VisitNorwich is anxious to balance the needs of the local community, the visitor and the environment by encouraging sustainable tourism for the destination. We also believe individual tourism businesses can achieve significant cost savings and image benefits if they subscribe to sustainable business practices. In addition, visitors are increasingly looking for evidence that businesses are acting in an environmentally responsible way and environmental good practice is more and more seen as synonymous with quality:
The facts speak for themselves:
• TripVision's tracking survey of UK travellers shows that environmental issues are of increasing importance to consumers
• Demand for holidays sold as “responsible” or “sustainable” is expected to increase 5-fold in the next five years (Mintel)
• Devon County Council survey of 400 visitors 2005:
- 54% consider environmental issues when booking
- 82% of visitors are willing to pay more for environmentally responsible products
- 72% think an environmentally aware business is more likely to be MORE quality conscious
• Small Luxury Hotels of the World Survey 2002: 80% of UK travellers are prepared to pay £30-£70 extra per fortnight to stay somewhere with a responsible environmental attitude
Sustainable good practice entails activities which not only have minimal environmental impact and encourage the use of local resources, but which also spread the benefits of tourism both across the destination and across the seasons, cutting out the peaks and the troughs.
VisitNorwich Sustainable Tourism Policy
Through this Policy VisitNorwich aims to:
1. Promote to member businesses a Code of Sustainable Best Practice, including relevant content, advice and dissemination
2. Promote best practice in sustainable tourism in terms of
• recycling
• waste reduction
• energy efficiency
• water conservation
• minimising pollution
• local sourcing
• transport
• wildlife and the natural environment
• employment and economy
3. Encourage tourism businesses to use and promote local goods and services, to support recycling initiatives, to foster energy efficiency, to do more to contribute to local community life and to employ people from the locality.
4. Develop an all-year round tourism destination to spread both the load and the benefits temporally and geographically.

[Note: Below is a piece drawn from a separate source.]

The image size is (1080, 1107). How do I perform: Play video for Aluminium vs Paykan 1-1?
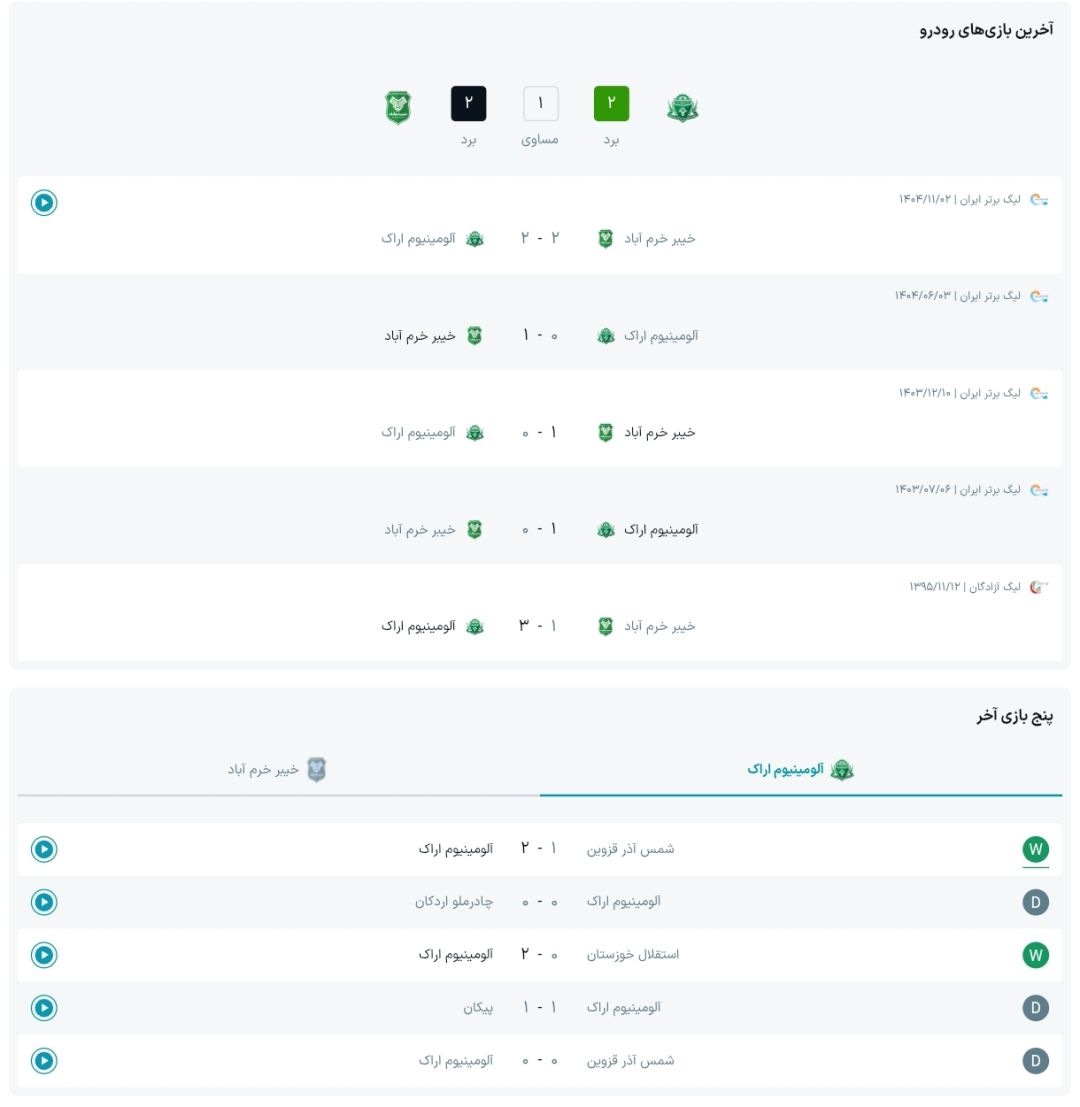[x=44, y=1007]
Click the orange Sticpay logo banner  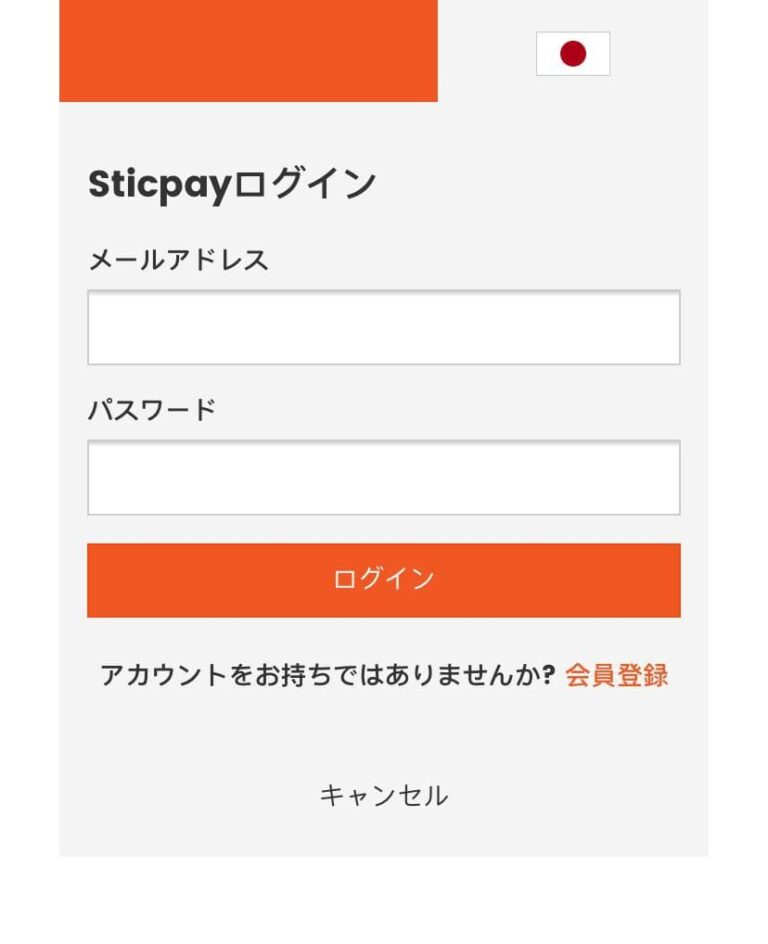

5. Promote wider use of public and non-car modes of transport - trains, buses, park and ride, river boats - and greater participation in walking and cycling activities.
6. Work with partners in the development of sustainable tourism projects (and products) for the destination, e.g. sustainable tourism itineraries for the Broads, encouraging walking and cycling holidays (including improving the availability of bike hire), making bio-diesel available on the Broads, introducing a fleet of bio-diesel powered boats on the Broads/River etc.
7. Source research and data to determine the reality of the impact of tourism and the limits to sustainability
8. Adhere to its own Code of Sustainable Best Practice in its own operations.